Using the recipe passage below, answer each question on its own line.
(a) How full of water should the blender be filled?
(b) How long can the jarred juice be kept in the fridge?
(c) What does the salt do that makes a brined turkey more tender and flavorful?

Passage to read:
-- Opening Marker --
Prep all your fruits by removing the rind and cutting them into slices.

Place all the ingredients into a blender and fill the blender 3/4 full of water, leaving the top of the fruits uncovered.

Once completely blended, prepare a pot with a strainer over top. Strain the juice to remove all the pulp.

After straining, jar the juice to store and place it in the fridge for up to a month.

Drink with lemonade or own it’s own!

Stay warm out there.

Made with Love,
Hannah

24 Hour Turkey Brine

If you’re not brining your turkey for Thanksgiving what are you even doing?

Brining allows for the turkey to be more tender and flavorful as the salt breaks down some of the turkey’s protein. Though the process at surface level seems complicated, it’s really not, just ensure that you have given yourself enough time.
-- Closing Marker --
Extracted records:
-- Opening Marker --
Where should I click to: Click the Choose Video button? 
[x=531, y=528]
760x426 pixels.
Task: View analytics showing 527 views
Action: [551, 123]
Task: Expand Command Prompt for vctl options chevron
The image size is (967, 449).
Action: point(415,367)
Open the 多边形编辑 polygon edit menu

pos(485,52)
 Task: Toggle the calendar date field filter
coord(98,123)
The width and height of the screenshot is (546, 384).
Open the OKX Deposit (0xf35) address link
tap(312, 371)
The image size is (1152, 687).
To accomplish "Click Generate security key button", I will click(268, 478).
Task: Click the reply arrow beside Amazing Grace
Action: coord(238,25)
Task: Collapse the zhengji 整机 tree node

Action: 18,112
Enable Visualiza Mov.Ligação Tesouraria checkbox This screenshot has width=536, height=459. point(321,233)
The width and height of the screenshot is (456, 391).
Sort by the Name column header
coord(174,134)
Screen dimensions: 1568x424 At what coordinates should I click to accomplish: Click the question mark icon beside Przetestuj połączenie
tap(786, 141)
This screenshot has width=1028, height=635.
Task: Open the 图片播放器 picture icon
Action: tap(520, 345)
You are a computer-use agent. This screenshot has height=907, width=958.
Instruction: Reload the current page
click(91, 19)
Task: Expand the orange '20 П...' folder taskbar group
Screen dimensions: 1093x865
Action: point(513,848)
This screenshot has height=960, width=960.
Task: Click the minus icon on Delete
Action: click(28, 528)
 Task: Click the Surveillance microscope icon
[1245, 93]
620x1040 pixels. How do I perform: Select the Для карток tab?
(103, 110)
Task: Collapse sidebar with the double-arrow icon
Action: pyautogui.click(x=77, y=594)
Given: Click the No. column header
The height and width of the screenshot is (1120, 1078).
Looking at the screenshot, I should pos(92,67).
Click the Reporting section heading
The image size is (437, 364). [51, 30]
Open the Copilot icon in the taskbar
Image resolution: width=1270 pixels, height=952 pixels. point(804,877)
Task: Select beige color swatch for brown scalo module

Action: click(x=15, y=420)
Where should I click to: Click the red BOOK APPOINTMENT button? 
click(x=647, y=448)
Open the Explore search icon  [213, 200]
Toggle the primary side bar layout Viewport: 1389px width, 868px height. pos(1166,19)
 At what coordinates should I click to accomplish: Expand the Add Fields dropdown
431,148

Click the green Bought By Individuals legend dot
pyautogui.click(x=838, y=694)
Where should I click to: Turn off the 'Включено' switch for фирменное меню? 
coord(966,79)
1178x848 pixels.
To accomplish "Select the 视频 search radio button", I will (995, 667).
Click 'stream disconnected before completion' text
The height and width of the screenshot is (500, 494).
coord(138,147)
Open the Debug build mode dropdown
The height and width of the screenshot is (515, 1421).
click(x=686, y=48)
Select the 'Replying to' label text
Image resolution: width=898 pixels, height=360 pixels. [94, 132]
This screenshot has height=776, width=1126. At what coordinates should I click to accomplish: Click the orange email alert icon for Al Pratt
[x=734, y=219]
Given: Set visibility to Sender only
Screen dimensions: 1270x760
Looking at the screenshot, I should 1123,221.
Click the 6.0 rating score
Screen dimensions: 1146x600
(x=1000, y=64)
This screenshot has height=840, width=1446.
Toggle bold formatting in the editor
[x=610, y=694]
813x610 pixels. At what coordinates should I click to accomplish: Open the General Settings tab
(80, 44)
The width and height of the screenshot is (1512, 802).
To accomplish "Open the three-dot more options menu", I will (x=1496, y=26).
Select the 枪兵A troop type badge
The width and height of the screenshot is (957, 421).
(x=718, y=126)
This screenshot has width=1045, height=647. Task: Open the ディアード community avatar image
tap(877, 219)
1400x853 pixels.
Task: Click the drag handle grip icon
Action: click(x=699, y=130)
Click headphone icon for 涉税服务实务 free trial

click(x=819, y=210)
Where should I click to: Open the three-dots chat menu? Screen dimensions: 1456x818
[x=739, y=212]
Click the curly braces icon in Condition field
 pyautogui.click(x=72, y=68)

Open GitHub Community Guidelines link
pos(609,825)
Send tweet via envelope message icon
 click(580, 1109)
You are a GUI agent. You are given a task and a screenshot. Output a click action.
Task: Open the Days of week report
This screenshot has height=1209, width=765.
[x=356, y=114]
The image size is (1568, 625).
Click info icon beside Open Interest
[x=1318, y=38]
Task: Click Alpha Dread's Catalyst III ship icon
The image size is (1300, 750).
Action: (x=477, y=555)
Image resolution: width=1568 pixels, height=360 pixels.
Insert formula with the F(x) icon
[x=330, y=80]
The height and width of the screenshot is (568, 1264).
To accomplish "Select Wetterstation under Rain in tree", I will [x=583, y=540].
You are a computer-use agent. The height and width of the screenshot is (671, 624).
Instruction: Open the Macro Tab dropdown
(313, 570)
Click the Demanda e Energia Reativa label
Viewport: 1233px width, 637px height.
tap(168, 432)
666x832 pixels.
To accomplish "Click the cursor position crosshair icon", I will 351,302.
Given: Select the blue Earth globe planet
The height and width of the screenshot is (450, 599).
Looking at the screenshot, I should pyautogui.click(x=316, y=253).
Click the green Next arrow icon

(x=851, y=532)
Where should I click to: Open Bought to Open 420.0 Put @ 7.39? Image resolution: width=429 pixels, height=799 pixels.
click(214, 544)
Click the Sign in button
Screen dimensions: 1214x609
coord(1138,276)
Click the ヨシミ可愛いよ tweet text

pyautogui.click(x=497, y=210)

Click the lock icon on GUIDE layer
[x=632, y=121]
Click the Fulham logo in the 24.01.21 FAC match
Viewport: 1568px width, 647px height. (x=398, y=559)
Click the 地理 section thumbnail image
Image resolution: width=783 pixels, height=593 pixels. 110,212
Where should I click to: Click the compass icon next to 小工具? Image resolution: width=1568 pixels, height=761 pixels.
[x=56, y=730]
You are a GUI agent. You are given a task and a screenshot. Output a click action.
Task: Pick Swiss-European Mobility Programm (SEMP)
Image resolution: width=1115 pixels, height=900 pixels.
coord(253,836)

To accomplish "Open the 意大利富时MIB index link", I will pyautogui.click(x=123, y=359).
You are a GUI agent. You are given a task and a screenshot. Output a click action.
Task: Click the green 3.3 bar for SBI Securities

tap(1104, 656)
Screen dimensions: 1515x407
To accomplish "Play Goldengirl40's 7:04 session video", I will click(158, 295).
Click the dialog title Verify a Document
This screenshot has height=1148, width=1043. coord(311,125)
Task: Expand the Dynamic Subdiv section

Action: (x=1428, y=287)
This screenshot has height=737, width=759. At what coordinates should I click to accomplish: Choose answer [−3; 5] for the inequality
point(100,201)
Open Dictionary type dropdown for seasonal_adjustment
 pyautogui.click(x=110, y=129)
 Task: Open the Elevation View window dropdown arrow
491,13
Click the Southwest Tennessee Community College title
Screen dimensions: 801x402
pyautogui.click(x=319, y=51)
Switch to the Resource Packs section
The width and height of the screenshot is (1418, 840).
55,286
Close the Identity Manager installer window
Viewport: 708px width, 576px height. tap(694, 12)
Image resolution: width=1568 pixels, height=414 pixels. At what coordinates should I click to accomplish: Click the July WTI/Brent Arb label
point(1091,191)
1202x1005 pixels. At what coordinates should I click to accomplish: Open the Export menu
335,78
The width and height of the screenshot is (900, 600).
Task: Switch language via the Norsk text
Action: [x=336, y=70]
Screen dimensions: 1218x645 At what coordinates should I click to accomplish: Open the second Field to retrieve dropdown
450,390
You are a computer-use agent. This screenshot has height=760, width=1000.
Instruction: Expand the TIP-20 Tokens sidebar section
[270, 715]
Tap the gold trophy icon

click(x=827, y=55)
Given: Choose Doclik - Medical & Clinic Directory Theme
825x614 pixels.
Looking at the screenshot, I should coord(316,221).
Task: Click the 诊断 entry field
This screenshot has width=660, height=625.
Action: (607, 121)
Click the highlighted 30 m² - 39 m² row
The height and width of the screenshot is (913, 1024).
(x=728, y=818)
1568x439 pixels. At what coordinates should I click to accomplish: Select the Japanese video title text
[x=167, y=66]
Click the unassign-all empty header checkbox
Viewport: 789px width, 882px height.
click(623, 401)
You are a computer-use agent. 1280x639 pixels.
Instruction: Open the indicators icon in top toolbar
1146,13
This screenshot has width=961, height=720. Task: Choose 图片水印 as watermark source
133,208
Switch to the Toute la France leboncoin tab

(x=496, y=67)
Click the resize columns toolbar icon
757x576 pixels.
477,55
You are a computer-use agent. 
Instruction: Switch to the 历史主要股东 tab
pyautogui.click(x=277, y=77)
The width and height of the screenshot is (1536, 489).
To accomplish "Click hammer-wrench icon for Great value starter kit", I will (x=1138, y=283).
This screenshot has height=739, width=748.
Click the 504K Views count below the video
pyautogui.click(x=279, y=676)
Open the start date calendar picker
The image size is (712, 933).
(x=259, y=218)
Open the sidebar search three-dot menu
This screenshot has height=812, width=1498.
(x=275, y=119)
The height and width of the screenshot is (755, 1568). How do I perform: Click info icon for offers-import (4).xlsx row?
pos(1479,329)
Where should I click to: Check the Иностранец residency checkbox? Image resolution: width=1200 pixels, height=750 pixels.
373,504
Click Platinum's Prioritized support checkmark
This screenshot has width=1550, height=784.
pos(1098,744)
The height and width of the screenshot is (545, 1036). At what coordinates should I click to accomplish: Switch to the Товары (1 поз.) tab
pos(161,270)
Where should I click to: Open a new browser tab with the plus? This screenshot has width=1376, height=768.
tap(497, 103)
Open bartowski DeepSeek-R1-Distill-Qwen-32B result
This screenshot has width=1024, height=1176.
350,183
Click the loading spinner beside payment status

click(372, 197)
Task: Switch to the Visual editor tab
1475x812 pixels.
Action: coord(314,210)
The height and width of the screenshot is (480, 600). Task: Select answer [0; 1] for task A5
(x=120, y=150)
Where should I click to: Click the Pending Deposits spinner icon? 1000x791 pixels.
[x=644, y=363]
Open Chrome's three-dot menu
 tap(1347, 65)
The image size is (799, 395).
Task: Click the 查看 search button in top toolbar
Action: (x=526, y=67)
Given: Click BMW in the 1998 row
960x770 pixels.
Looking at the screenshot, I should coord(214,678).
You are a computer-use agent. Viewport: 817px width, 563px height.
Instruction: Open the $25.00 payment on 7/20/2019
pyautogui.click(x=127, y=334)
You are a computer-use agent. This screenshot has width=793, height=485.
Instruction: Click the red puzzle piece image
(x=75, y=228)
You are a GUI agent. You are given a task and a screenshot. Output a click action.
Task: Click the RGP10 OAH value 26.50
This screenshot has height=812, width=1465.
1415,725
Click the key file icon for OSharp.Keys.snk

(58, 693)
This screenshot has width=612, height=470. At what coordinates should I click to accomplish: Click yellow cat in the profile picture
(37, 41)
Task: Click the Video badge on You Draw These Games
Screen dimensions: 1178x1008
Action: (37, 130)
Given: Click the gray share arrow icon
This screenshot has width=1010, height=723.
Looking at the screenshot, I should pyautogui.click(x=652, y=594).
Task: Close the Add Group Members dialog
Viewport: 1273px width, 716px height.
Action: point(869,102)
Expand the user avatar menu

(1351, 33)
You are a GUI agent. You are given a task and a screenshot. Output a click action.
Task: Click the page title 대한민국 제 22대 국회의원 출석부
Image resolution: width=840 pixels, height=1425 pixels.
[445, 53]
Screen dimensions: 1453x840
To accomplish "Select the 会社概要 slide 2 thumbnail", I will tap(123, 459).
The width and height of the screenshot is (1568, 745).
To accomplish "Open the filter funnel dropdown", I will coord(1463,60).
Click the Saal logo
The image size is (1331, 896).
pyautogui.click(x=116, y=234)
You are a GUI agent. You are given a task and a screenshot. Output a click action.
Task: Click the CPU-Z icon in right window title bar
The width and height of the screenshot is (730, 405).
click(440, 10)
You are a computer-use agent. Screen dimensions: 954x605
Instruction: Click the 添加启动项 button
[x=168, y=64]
-- Closing Marker --
Solution for this problem:
(a) Three-quarters full, with the top of the fruits left uncovered.
(b) Up to a month.
(c) It breaks down some of the turkey's protein.